Mr PASIN (Barker) Seeing a GP in a rural and regional community has never been simple. There has always been a distribution issue in this country, where GPs are plentiful in metropolitan areas and scarce in the regions.
While the pandemic migration pause has seen this issue become more widespread, there is no doubt the issue is still more acute in rural, regional and remote Australia and those opposite, in all their wisdom, have decided to take away incentives for GPs to work in regional areas.
The Distribution Priority Area classification identifies locations in Australia with shortages of medical practitioners and ensures overseas doctors are prioritised to work in those regions. Upon coming to government, the Labor Party wasted no time in changing this system.
To increase the supply of GPs in suburban areas, internationally trained GPs can now work almost anywhere they want.

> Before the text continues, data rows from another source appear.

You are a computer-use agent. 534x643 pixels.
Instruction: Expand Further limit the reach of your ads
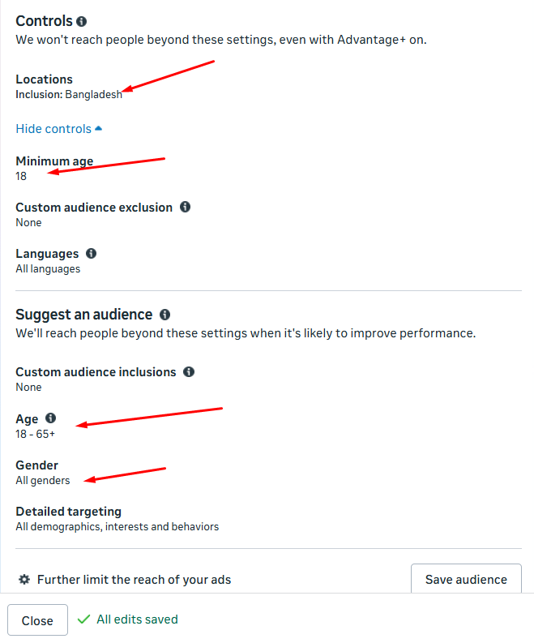click(x=134, y=579)
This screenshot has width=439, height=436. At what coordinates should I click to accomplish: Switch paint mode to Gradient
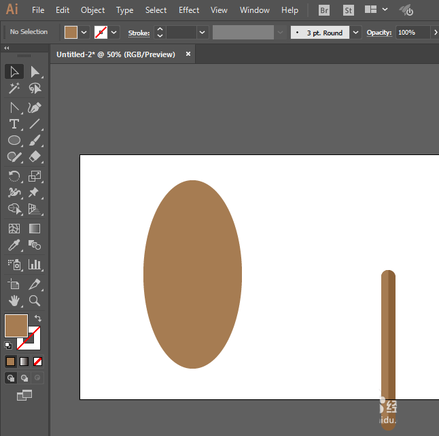coord(24,361)
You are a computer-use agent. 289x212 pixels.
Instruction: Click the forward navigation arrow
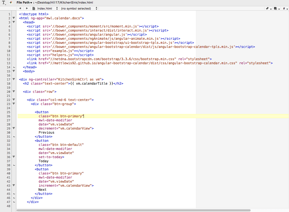[x=26, y=8]
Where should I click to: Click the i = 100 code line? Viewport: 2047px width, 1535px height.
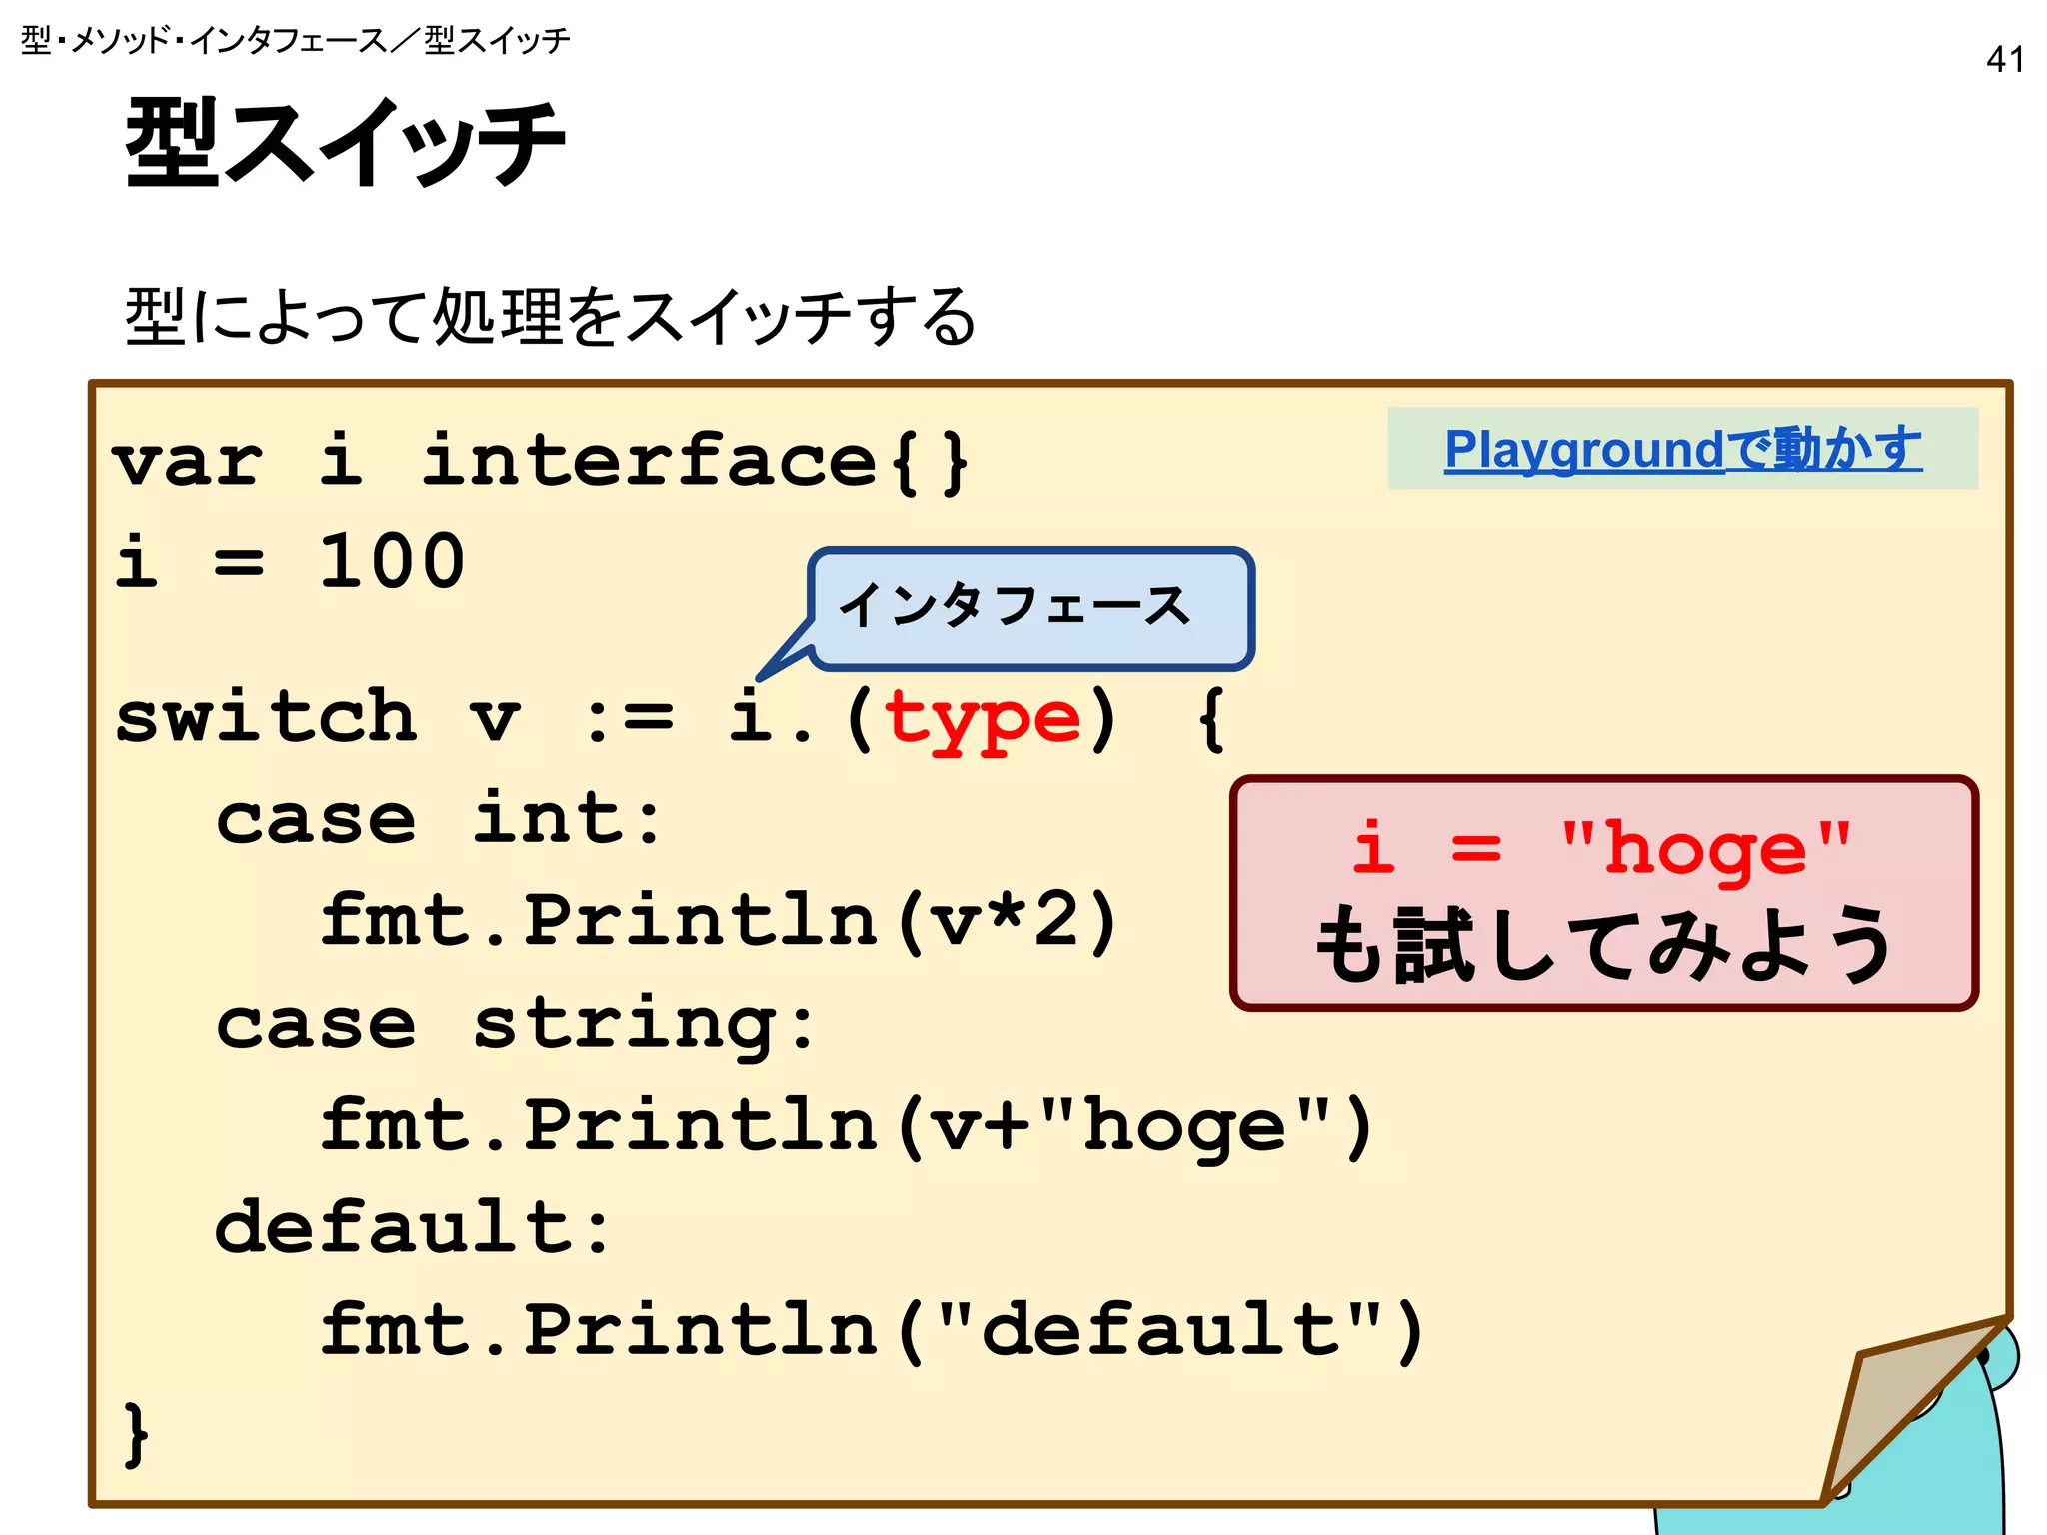click(290, 561)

The evidence suggests they will more than likely choose to work in the suburbs, rather than the regions.
To spell it out for those opposite, I want to give an example of just how desperate we are in regional South Australia for a GP. Kimba, in the member for Grey’s electorate, is so desperate for a doctor that they’re offering a rent-free house and rent-free use of a brand new medical centre.
The local council there have commissioned a video, starring local residents and outlining the positives of living in Kimba, to try and attract a GP. In my own electorate of Barker, the Lameroo and Pinnaroo district is offering an annual salary package of—wait for it!—$750,000 for a GP who is willing to come and work in that area.
Communities are going to extraordinary lengths, I’d suggest to you, to get a practitioner to come and work there. And, while our regions are so desperate, the Labor Party are making policy that funnels potential GPs away from the regions and into the metropolitan centres that they represent.
Now, I’ve got an offer for the minister, a fellow South Australian. I invite him to come with me to the regions. Come to Keith. Come to Lameroo. Come to Pinnaroo. Come to Kimba. I’ll drive. But talk to the community—understand their issues and the impacts your policies are having on them.